Вазари, пытаясь найти аллегорию в «Афинской школе» Рафаэля, а именно: соединение философии и астрономии с теологией, по-видимому, требовал и, по общему мнению своего времени, был уполномочен требовать чего-то грандиозного и выше вульгарного в украшениях большой квартиры: хотя, действительно, нет ничего, кроме того, что очевидно с первого взгляда, а именно: изображение Афинской академии.
Но в древние времена не было истории в храме, которая не была бы в то же время аллегорической; аллегория тесно переплетена с мифологией: боги Гомера, говорит древний, — самые живые образы различных сил вселенной; тени возвышенных идей: и галантности Юпитера и Юноны на плафоне храма этой богини на Самосе рассматривались как таковые; воздух представлен Юпитером, а земля — Юноной.
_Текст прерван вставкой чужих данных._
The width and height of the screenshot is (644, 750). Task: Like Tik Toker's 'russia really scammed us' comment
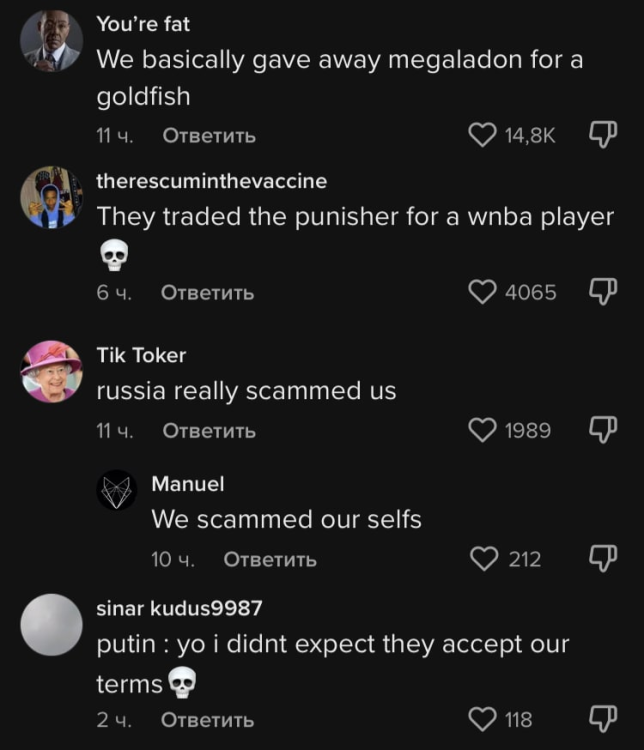point(483,430)
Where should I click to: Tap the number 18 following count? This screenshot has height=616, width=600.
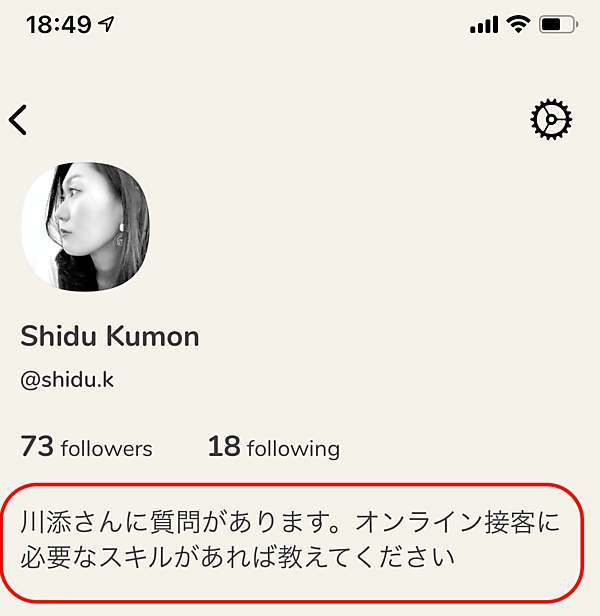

Здесь я считаю своим долгом прояснить то, что я сказал относительно противоречий в характере афинян, как представлено Паррасием. Это, вы думаете, легкое дело; художник сделал это либо историческим способом, либо на нескольких картинах: последнее абсурдно. Разве не было даже статуи этого народа, сделанной Леохаром, как и храма? Композиция картины, о которой идет речь, до сих пор ускользала от всех вероятных догадок; и помощь аллегории, к которой прибегли, не произвела ничего, кроме жутких призраков Тезоро. Эта роковая картина Паррасия, я боюсь, сама по себе будет вечным примером превосходного мастерства древних в аллегории.
То, что уже было сказано об аллегории в целом, содержит также замечания, которые могут быть сделаны по поводу ее применения к украшениям; тем не менее, поскольку вы настаиваете на этом пункте особенно, я вкратце упомяну и его.
Существуют два главных закона в декоре, а именно: украшать соответственно природе вещей и мест, и с правдой; и не следовать произвольной фантазии.
Первый, поскольку он касается художников в целом и диктует им приспособление вещей таким образом, чтобы сделать их относительными друг к другу, требует особенно строгого соответствия в украшениях:
——Non ut placidis coeant immitia—
Hor.
Священное не должно смешиваться с мирским, ни ужасное с возвышенным: это была причина отказа от овечьих голов в дорических метопах в часовне Люксембургского дворца в Париже.